Bill, I would be particularly interested to know which way your Milwaukee blows, as theoretically the top suction should increase airflow, if anything?


----------



## sunnybob (Apr 3, 2015)

It would be counter intuitive to make a machine that blows (or sucks) dust into its own motor.
Also, when the router is used by hand, the dust would blow straight up into your face
If one does exist, please let me know so I can make sure never to buy one.


----------



## Cherryville Chuck (Sep 28, 2010)

TwoSkies57 said:


> I have two DC ports on my router table. One for the Incra LS fence and another for the box. Over the years I've noticed that when the DC is attached to the fence, my Milwaukee will warm up considerably during extended use. When the DC is attached to the box, no problem with the router heating up even under hard, extended use. Suction if provided by a 2 1/2" PVC run of about 25' into a dust deputy followed by a 6hp craftsman shop vac. Dust collection is quite acceptable with this setup, however, knowing what I know now, I'd probably go with a 4" line into my regular DC'r just for air flow. But after 10 years of relatively regular use, can't say I've experienced any problems relating to overheating.


Is the router still inside a box but with no air movement in the box? If that's the case I would expect it to get hotter than normal. My first experience with a router mounted in a cabinet was at the mantle factory I worked at for a short while. It was a big Makita and the cabinet was at least 30 inches in all 3 directions, maybe more. They had basically just boxed in the stand it was mounted in. After running the machine for 15 minutes or so I could feel the heat coming through the sides of the box. That was in about 03 or 04 so I can't remember now if there was any DC going or even hooked up to the box at the time but I was surprised at just how hot that router got and I knew after that that I never wanted to mount one in a box after that.
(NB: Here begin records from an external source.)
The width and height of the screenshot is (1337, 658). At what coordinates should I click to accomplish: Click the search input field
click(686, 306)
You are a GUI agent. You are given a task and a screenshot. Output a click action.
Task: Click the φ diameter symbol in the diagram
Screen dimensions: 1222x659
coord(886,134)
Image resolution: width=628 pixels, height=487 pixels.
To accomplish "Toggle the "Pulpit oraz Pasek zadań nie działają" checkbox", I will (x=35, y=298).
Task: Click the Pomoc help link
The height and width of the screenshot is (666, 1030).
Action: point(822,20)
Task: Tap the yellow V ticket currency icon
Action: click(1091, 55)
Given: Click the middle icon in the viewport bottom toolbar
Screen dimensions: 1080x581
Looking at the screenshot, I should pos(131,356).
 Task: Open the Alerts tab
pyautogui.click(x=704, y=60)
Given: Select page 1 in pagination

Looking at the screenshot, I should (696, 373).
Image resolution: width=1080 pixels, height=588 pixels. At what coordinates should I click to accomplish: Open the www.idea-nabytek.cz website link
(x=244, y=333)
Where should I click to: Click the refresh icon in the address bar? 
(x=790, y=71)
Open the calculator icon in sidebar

As I said earlier I'm looking at making a half moon shaped pickup to mount under the table and that should catch the maybe 5% that gets thrown downward without creating issues of getting to the routers controls or built up heat. The pickup design is easy enough but I still have to figure out what to use for nipples to attach the hoses to and how to Y it all together with the main pickup in my fence.


----------



## Herb Stoops (Aug 28, 2012)

@Biagio
Thank you for doing this test, However I think that this is not what concerns most of us in that you will need to do further testing with a longer duration under actual load conditions over an extended length of time. Also compare actual air flows to the Dust collector under actual full loads and with the door open and then closed. Then after a goodly length of time running continuously under load, remove the motor and dismantle to check the amount of chips and dust inside. This is one of the causes of motor failure is the chips and sawdust abraiding the field winding's insulation and shorting out the motor, from what I have read.

Herb


----------



## Biagio (Mar 2, 2013)

Herb, I take your Fifth - I only asked a stupid question.


----------



## Herb Stoops (Aug 28, 2012)

Biagio said:


> Herb, I take your Fifth - I only asked a stupid question.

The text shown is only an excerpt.